И вот Епистимия опять на родине, живет отдельно от сестры на квартире, переваривает внутреннюю муку свою, проверяет загубленную жизнь, и кажется ей, что у нее вместо нутра сплошной обжог, по которому день и ночь течет кипучая смола. Денег у нее много, живет без беды, но тоски в душе еще больше. И вспомнить она не может Симеона Викторовича без пламенного стыда, гееннского гнева, отвращения к себе самой, будто к луже вонючей, -- и знает она, что вот стоит ему позвать -- и, как собаку на свист, потащит ее к нему привычка любви, и опять он что захочет, то и вылепит из нее, рабы своей... И в такие минуты -- одно ей спасение: бежит к сестре, берет племянника Гришутку, в чурки с ним играет, азбуку ему показывает, молитвам учит, в поле гулять водит за город, травки ему объясняет, козявок, жуков... просветляет, как умеет, детскую душу и светом ее, как щитом, старается отгородить себя от прошедшего страстного мрака.
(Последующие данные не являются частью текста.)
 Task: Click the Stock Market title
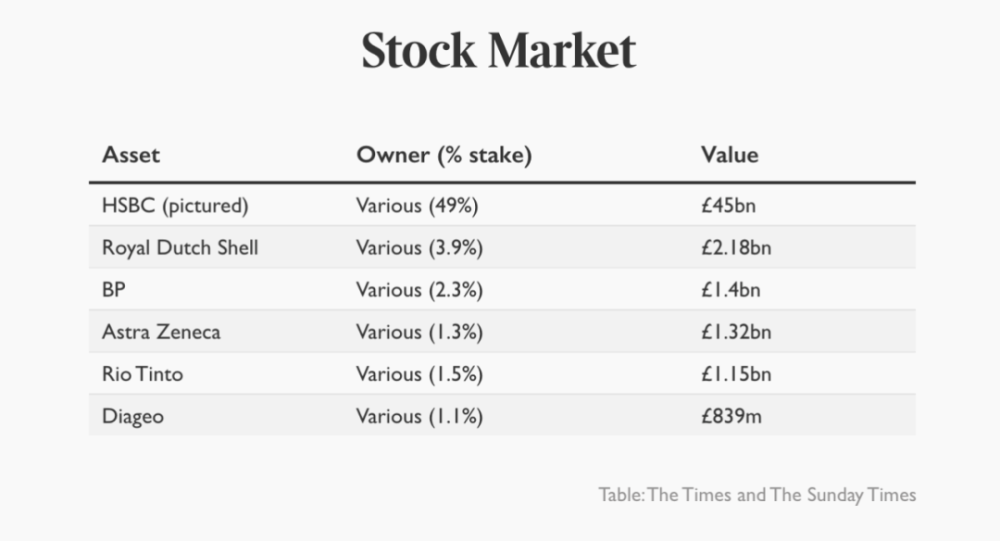(498, 51)
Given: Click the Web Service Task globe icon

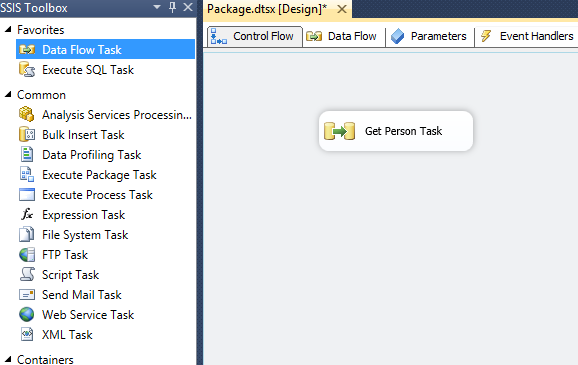Looking at the screenshot, I should point(27,314).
Много денег у Епистимии по ее одинокому мещанскому девичеству, но ей надо еще больше и больше. Потому что задалась она целью -- накопить Гришутке к совершенному возрасту его хорошее состояние, чтобы вошел он в жизнь безбедственно, твердыми ногами, как самостоятельный человек. И вот начала она раздавать капиталец свой в рост по мелочам, и быстро он удвоился, утроился. Одна покойница барыня Ольга Львовна что процентов переплатила Епистимии, хотя та никогда с нее не требовала и расписки не брала. Возьмет сто на неделю, возвратит через месяц да за промедление по дворянской амбиции сама приложит два больших золотых. Винам своим Епистимия давно получила от Ольги Львовны отпущение, души в ней не чаяла теперь барыня, и стала Епистимия опять не только вхожа к Сарай-Бермятовым, но и самым необходимым в доме у них человеком. И, когда в неурядице бестолкового, разоряющегося дома, в хаосе разнообразно подрастающих детей (Зое тогда шел четвертый год, а Аглае восьмой, а Модесту -- семнадцатый) становится в семье уж слишком нудно, дико и нестерпимо, старый барин Виктор Андреевич выбегает из кабинета и, хватаясь за жидкие волосы, зачесанные над красною лысиною, воет, как недорезанный волк:

-- Да пошлите же за Епистимией Сидоровной! Авось хоть она уймет этот шабаш бесовский...

И когда Епистимия приходит в дом, в самом деле водворяется порядок. У Зои в руках оказываются какие-то глиняные птички, Аглая рассматривает картинки в "Задушевном слове", Виктор убеждается, что, чем колотить Матвея линейкою по голове, лучше им вчетвером с Гришуткою Скорлупкиным и другим одиннадцатилетним пареньком из Епистимьиной же родни, по имени Илятка, играть из Жюль Верна в путешествие к центру земли; стареющая Ольга Львовна перестает скитаться из комнаты в комнату по следам стареющего Виктора Андреевича, напрасно ревнуя его к бонне и гувернантке; а Виктор Андреевич, свободно вздохнув, среди наступающей тишины вдруг находит идею, которая вилась вокруг думного чела его целое утро да все не давалась, спугиваемая детским шумом и взглядом ревнивой жены: как, имея в кармане всего-навсего сто рублей, уплатит он на будущей неделе в банк 500 рублей процентов, починит конюшню, пошлет деньжонок Симеону в Москву и кадету Ивану в Петербург. По часу и больше сидит он иногда, запершись с Епистимией, советуясь об отчаянно плохих делах своих, и -- странное дело! -- Ольга Львовна, твердо, хотя и незаслуженно уверенная, что супруг ее ни одной юбки не пропустит без того, чтобы не поухаживать, нисколько его к Епистимии не ревнует, хотя Епистимия на 28-м году жизни еще очень и очень недурна, а ее прошлое барыне больше, чем кому-либо, известно. Она друг и поверенная Ольги Львовны, постоянная кредиторша и спасительница ее дырявого и зыбкого хозяйственного бюджета. Продать жемчуг? Заложить серебро? Кто же это может сделать лучше и секретнее Епистимии Сидоровны? Она мчится куца-то с таинственными узлами, а возвращается без узлов, но с деньгами... И слышится в барыниной спальне ее прерывистый шепот:

-- Что хочешь, делай... не дает больше... уж я ругалась-ругалась... эфиоп, говорю, вспомни барынины благодеяния...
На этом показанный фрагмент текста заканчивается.